:: RECORDS TO PROCESS ::
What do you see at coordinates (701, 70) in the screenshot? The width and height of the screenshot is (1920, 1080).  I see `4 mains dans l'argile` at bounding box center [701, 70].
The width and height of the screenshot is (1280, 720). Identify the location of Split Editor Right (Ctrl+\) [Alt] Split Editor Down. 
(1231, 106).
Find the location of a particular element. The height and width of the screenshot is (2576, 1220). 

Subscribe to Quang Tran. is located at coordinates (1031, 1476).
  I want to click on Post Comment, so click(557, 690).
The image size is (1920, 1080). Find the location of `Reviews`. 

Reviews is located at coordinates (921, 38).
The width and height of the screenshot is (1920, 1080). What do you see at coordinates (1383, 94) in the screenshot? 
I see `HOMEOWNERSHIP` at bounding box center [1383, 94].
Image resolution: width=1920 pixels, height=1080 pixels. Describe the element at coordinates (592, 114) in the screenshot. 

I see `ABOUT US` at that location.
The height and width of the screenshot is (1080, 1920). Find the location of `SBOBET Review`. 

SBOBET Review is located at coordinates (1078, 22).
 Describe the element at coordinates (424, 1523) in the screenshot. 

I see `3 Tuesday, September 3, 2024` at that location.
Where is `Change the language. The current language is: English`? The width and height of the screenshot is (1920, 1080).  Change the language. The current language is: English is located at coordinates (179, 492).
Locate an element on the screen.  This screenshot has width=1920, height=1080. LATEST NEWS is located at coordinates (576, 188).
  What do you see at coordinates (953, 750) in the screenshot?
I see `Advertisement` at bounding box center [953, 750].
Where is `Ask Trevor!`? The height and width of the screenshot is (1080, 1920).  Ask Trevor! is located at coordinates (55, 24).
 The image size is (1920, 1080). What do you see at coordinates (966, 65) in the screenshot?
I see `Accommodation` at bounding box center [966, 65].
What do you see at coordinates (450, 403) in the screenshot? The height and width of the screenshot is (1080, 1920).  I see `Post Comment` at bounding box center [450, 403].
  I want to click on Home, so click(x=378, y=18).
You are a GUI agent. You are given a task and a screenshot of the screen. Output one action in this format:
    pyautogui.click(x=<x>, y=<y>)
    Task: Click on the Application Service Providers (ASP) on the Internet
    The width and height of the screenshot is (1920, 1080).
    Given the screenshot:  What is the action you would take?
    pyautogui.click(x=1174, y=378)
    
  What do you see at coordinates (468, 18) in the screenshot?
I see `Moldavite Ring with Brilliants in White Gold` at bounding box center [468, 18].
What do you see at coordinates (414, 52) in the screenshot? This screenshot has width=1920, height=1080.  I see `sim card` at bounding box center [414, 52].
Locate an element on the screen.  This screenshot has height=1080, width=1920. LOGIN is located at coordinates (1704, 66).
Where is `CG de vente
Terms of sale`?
:::
- [STATED EXERCISE] Format the material above as a numbered list, one line per item, with the blank lines omitted.

- [WORKED SOLUTION]
1. What do you see at coordinates (701, 70) in the screenshot? The width and height of the screenshot is (1920, 1080).  I see `4 mains dans l'argile` at bounding box center [701, 70].
2. The width and height of the screenshot is (1280, 720). Identify the location of Split Editor Right (Ctrl+\) [Alt] Split Editor Down. 
3. (1231, 106).
4. Find the location of a particular element. The height and width of the screenshot is (2576, 1220). 
5. Subscribe to Quang Tran. is located at coordinates (1031, 1476).
6.   I want to click on Post Comment, so click(557, 690).
7. The image size is (1920, 1080). Find the location of `Reviews`. 
8. Reviews is located at coordinates (921, 38).
9. The width and height of the screenshot is (1920, 1080). What do you see at coordinates (1383, 94) in the screenshot? 
10. I see `HOMEOWNERSHIP` at bounding box center [1383, 94].
11. Image resolution: width=1920 pixels, height=1080 pixels. Describe the element at coordinates (592, 114) in the screenshot. 
12. I see `ABOUT US` at that location.
13. The height and width of the screenshot is (1080, 1920). Find the location of `SBOBET Review`. 
14. SBOBET Review is located at coordinates (1078, 22).
15.  Describe the element at coordinates (424, 1523) in the screenshot. 
16. I see `3 Tuesday, September 3, 2024` at that location.
17. Where is `Change the language. The current language is: English`? The width and height of the screenshot is (1920, 1080).  Change the language. The current language is: English is located at coordinates (179, 492).
18. Locate an element on the screen.  This screenshot has width=1920, height=1080. LATEST NEWS is located at coordinates (576, 188).
19.   What do you see at coordinates (953, 750) in the screenshot?
20. I see `Advertisement` at bounding box center [953, 750].
21. Where is `Ask Trevor!`? The height and width of the screenshot is (1080, 1920).  Ask Trevor! is located at coordinates (55, 24).
22.  The image size is (1920, 1080). What do you see at coordinates (966, 65) in the screenshot?
23. I see `Accommodation` at bounding box center [966, 65].
24. What do you see at coordinates (450, 403) in the screenshot? The height and width of the screenshot is (1080, 1920).  I see `Post Comment` at bounding box center [450, 403].
25.   I want to click on Home, so click(x=378, y=18).
26. You are a GUI agent. You are given a task and a screenshot of the screen. Output one action in this format:
27.     pyautogui.click(x=<x>, y=<y>)
28.     Task: Click on the Application Service Providers (ASP) on the Internet
29.     The width and height of the screenshot is (1920, 1080).
30.     Given the screenshot:  What is the action you would take?
31.     pyautogui.click(x=1174, y=378)
32.   What do you see at coordinates (468, 18) in the screenshot?
33. I see `Moldavite Ring with Brilliants in White Gold` at bounding box center [468, 18].
34. What do you see at coordinates (414, 52) in the screenshot? This screenshot has width=1920, height=1080.  I see `sim card` at bounding box center [414, 52].
35. Locate an element on the screen.  This screenshot has height=1080, width=1920. LOGIN is located at coordinates (1704, 66).
36. Where is `CG de vente
37. Terms of sale`?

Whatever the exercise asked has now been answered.